To evaluate the relative importance of the predictive variables, we separated the environmental factors into four distinct predictor sets based on our main research objectives: (a) energy-water (EW), (b) climatic seasonality (CS), (c) habitat heterogeneity (HH), and (d) human factors (HE). Because all predictors were highly correlated, we eliminated collinearity by performing a principal component analysis (PCA) in each prediction set. The squared term of the predictor variable was included in the principal component analysis, considering the nonlinear relationship between the response variable and environmental factors. We extracted the first two principal components of each prediction set, which accounted for 94% of energy-water, 87% of habitat heterogeneity, 99% of climatic seasonality, and 99% of human factors (Table S3).

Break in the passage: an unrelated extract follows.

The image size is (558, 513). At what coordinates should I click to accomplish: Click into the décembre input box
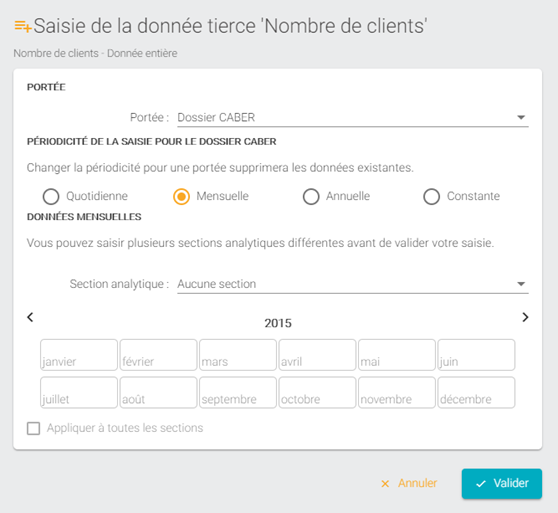476,392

To make the model coefficients comparable, the principal components extracted from all factor sets were standardized (standard deviation = 1 and mean = 0). Multiple linear regression used ordinary least squares (OLS) to determine the most appropriate predictors that explain the richness of the three response variables. We followed the variable backward selection method to identify the optimal model. The optimal linear regression model was determined using the stepAIC function in R in combination with the Akaike Information Criterion (AIC). Variance inflation factors (VIF) were used to test for multicollinearity between predictor variables, and we selected predictors with VIF < 5 (Dormann et al., 2013) (Table S4). Because spatial autocorrelation affects the explanatory power of regression models, the spatial autocorrelation of the residuals of multiple regression models was assessed using Moran’s I method. Because the residuals of the multiple regression models all had significant spatial autocorrelation (p< 0.001), the spatial linear simultaneous autoregressive error model (SAR) was further developed using the predictor variables from the optimal model. The explanatory power of the predictor variables for species richness was measured using Pseudo-R2(the square of the correlation coefficient between the predicted and actual values of the model for the non-spatial component) (Kissling & Carl, 2007). The relative importance between the predictor variables was also compared using standard regression coefficients.

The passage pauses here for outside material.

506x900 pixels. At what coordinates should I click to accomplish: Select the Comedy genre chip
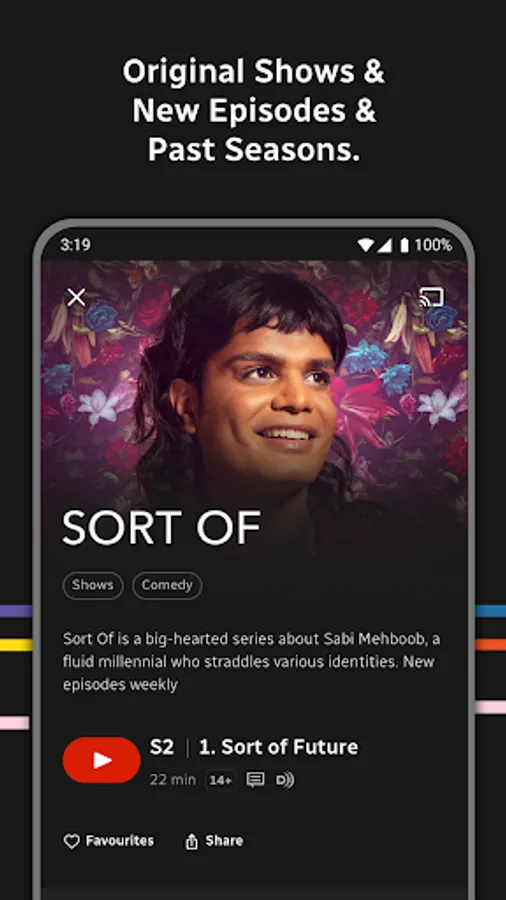167,585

Finally, we performed variance partitioning to assess the pure effects of the predictor variables and their joint contributions to better explain the distribution patterns of species richness. Wayne diagrams were used to show various factor sets’ pure and shared effects.
Statistical analysis for this study was performed in R 4.0.5 (http://www. r-project.org). The ”psych” package was used for principal component analysis, the ”MASS” package for optimal model selection, the ”vegan” package for variance partitioning, and the ”spedep” package for spatial autoregressive model building.